» **Passage given**:
————————
Court of Appeals of Illinois, First District, Sixth Division
Rehearing denied March 28, 2017
from the Circuit Court of Cook County, No. 04-CR-24639; the
Hon. Thomas V. Gainer, Judge, presiding.
Michael J. Pelletier, Patricia Mysza, and Maria A. Harrigan,
of State Appellate Defender's Office, of Chicago, for
Kimberly M. Foxx, State's Attorney, of Chicago (Alan J.
Spellberg and John E. Nowak, Assistant State's Attorneys,
of counsel), for the People.
JUSTICE CUNNINGHAM delivered the judgment of the court, with
opinion. Justices Connors and Harris concurred in the
judgment and opinion.
————————
» **Collected material**:
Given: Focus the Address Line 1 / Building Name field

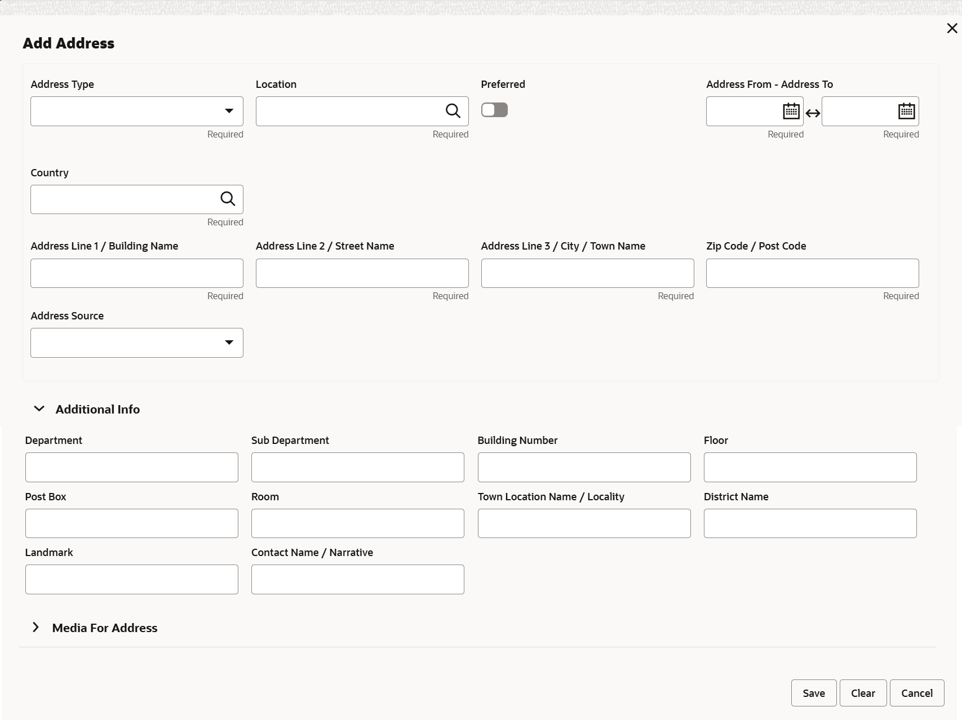Looking at the screenshot, I should 137,273.
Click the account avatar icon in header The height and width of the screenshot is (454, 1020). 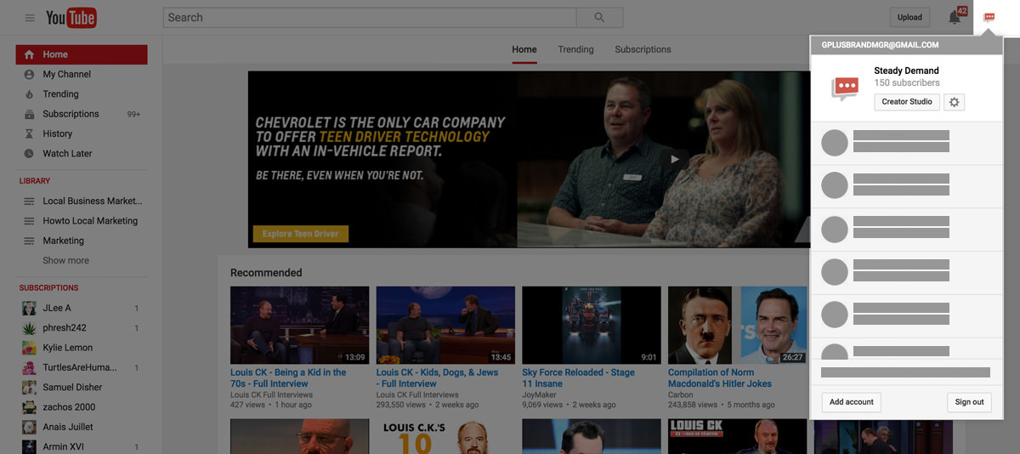coord(989,18)
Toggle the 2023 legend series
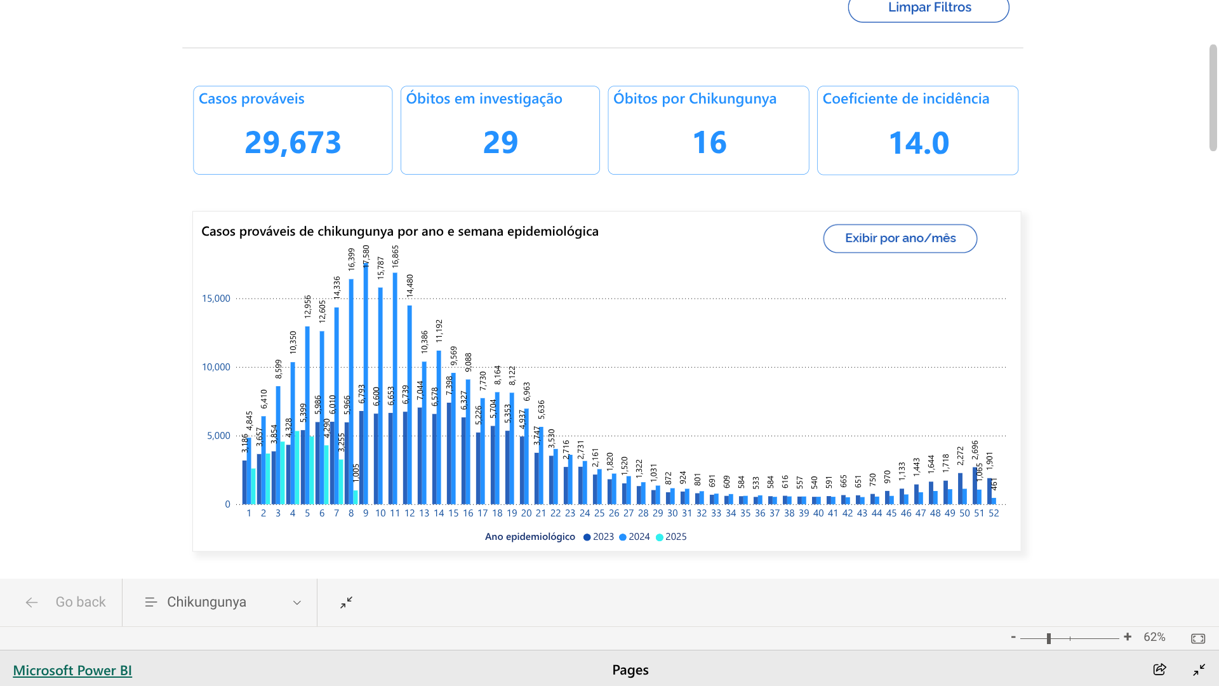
————————
» **Set problem**: Reproduce the stretch of the appeals court header from "Michael J. Pelletier, Patricia" through "judgment and opinion." word for word.

» **Written answer**:
Michael J. Pelletier, Patricia Mysza, and Maria A. Harrigan,
of State Appellate Defender's Office, of Chicago, for
Kimberly M. Foxx, State's Attorney, of Chicago (Alan J.
Spellberg and John E. Nowak, Assistant State's Attorneys,
of counsel), for the People.
JUSTICE CUNNINGHAM delivered the judgment of the court, with
opinion. Justices Connors and Harris concurred in the
judgment and opinion.